A final word on Greta Berlin and the Free Gaza controversy
On 6 October I published a post casting doubt on Free Gaza movement co-founder Greta Berlin’s explanation of how she came to tweet a link to a video of an anti-Jewish diatribe by notorious anti-Semite and conspiracy theorist Eustace Mullins, from the @freegazaorg Twitter account.
Like others, I had at first accepted Berlin’s explanations that it had all been a mistake, just one single tweet posted in the wrong place, that was supposed to have been part of an anti-racist discussion in a private Facebook group.
But as the versions of the story began to vary, my doubts grew. Once I saw the content of the “Our Land” Facebook group that Berlin administers, I was certain we were dealing with a well-established pattern of exchanging, tolerating and indulging truly racist material that has no connection to Palestine solidarity work.
Even though I knew about this material, I did not elaborate on it in my 6 October post. Instead, other than the Mullins video, I restricted my comments to what was not in the group, rather than what was there:
This evening I had an opportunity to spend several hours with full access to a private Facebook group of which Berlin is an administrator, and where the video was first posted by another administrator on 28 September with the comment “This will be a real thought provoker for some.”

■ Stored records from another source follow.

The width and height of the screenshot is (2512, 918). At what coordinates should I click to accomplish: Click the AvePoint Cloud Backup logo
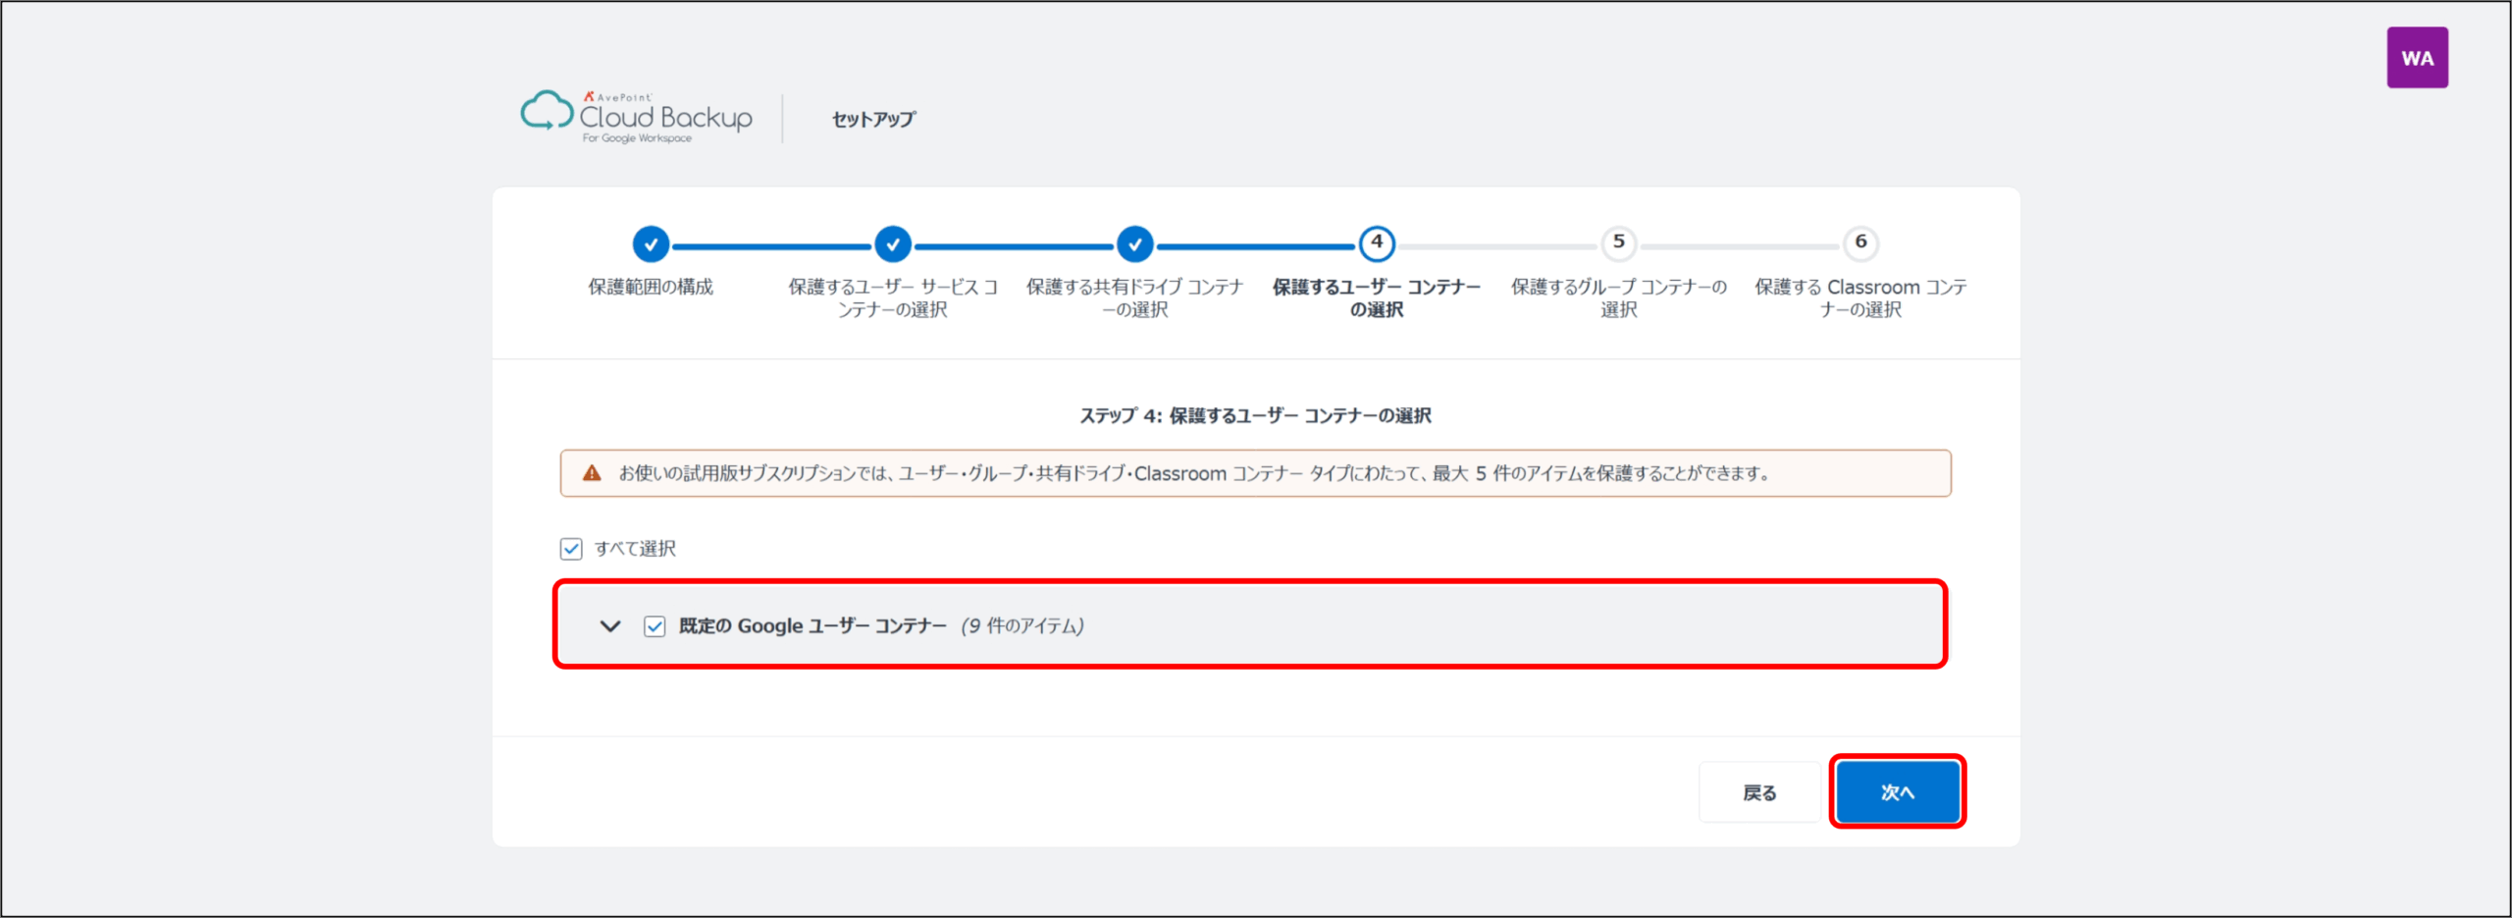(636, 118)
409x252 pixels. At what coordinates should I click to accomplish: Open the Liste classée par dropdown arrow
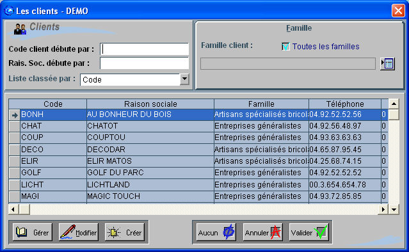point(184,79)
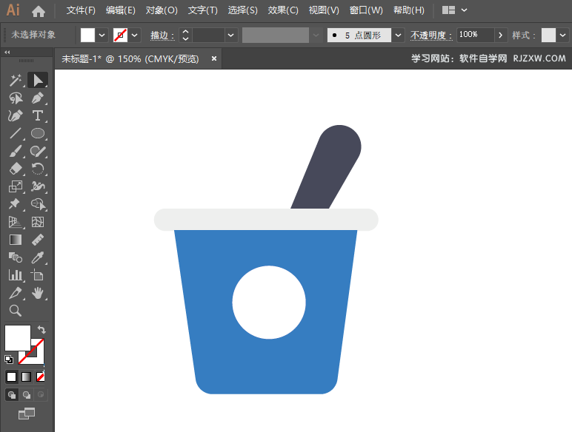Image resolution: width=572 pixels, height=432 pixels.
Task: Select the Zoom magnifier tool
Action: (x=16, y=311)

When the video was posted on 28 September it was neither preceded nor followed by any interactions that would fit the description that it “was shared with a group of people who were discussing propaganda and racism, and this link was an example of the terrible propaganda that could be spewed on websites.” This context does not exist.
Contrary to various claims I’ve seen, I never labeled Berlin an “anti-Semite.” Yet as Wolfwrites:
Greta is an active administrator of a Facebook group that is full of unabashedly anti-Semitic rhetoric and has been called out before by activists for it but has never done anything to challenge or stop it.
And as Wolf shows, Berlin often went beyond that.
Should I have been more explicit about what I saw? Perhaps, but I had my reasons to take a more restrained approach. I had hoped that by sounding the alarm, and signaling that Berlin’s explanations were not credible, Berlin herself would begin to take the issue seriously, and that the new Free Gaza board would do the same. Sadly that did not happen.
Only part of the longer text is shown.